Neurogenetics DNA Diagnostic Laboratory, Department of Neurology, and Center for Human Genetic Research, Massachusetts General Hospital, Simches Research Building, Boston, MA 02114, USA.
Neurology. 2010 Feb 16;74(7):565-71. doi: 10.1212/WNL.0b013e3181cff70d.
To explore a potential expansion of the phenotypic and genotypic characteristics of Finnish variant late-infantile neuronal ceroid lipofuscinosis (NCL), we screened a collection of 47 patients with clinically diagnosed NCL in whom no molecular diagnosis had been made.
We used PCR amplification of genomic DNA, followed by fluorescent-labeled dideoxy-nucleotide chain termination sequencing and multiplex ligation-dependent probe amplification, to screen our cohort of patients for mutations in CLN5. We collected ethnic background, clinical, and pathologic information, as available, to clarify the breadth of CLN5 disease expression and to explore possible genotype-phenotype correlations.

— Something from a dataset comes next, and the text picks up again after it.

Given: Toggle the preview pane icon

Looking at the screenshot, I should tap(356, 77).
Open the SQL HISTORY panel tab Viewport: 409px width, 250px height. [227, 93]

We identified 10 patients with pathogenic CLN5 mutations, including 11 mutations not previously described: 4 missense, 5 out-of-frame insertion/deletion mutations, and 2 large intragenic deletions. We also documented 3 previously reported CLN5 mutations. The age at disease onset in this cohort is predominantly juvenile rather than late infantile. Importantly, we have identified 2 adult-onset patients who share a common pathogenic allele. The majority of patients presented with motor and visual impairments and not seizures. In those patients with available longitudinal data, most had progressed to global neurodevelopmental and visual failure with seizures within 1 to 4 years.
Our study suggests that CLN5 mutations 1) are more common in patients with neuronal ceroid lipofuscinosis (NCL) than previously reported, 2) are found in non-Finnish NCL patients of broad ethnic diversity, and 3) can be identified in NCL patients with disease onset in adult and juvenile epochs. CLN5 genetic testing is warranted in a wider population with clinical and pathologic features suggestive of an NCL disorder.
为了探索芬兰变异型晚发性神经元蜡样脂褐质沉积症(NCL)表型和基因型特征的潜在扩展,我们筛选了 47 名经临床诊断为 NCL 但未进行分子诊断的患者的样本。
我们使用基因组 DNA 的 PCR 扩增,然后进行荧光标记的双脱氧核苷酸链终止测序和多重连接依赖性探针扩增,对我们的患者队列进行 CLN5 基因突变筛查。我们收集了可用的种族背景、临床和病理信息,以阐明 CLN5 疾病表达的广度,并探索可能的基因型-表型相关性。
我们鉴定出 10 名患者存在致病性 CLN5 突变,包括 11 种以前未描述的突变:4 种错义突变、5 种移码插入/缺失突变和 2 种大片段基因内缺失。我们还记录了 3 种以前报道的 CLN5 突变。本队列的发病年龄主要为青少年而非晚婴期。重要的是,我们发现了 2 名具有共同致病性等位基因的成年发病患者。大多数患者表现为运动和视力障碍,而不是癫痫发作。在那些具有可用纵向数据的患者中,大多数在 1 至 4 年内进展为全面神经发育和视觉衰竭伴癫痫发作。
我们的研究表明,CLN5 突变 1)在神经元蜡样脂褐质沉积症(NCL)患者中比以前报道的更为常见,2)在具有广泛种族多样性的非芬兰 NCL 患者中发现,3)可以在发病年龄在成人和青少年期的 NCL 患者中识别。CLN5 基因检测在具有临床和病理特征提示 NCL 障碍的更广泛人群中是必要的。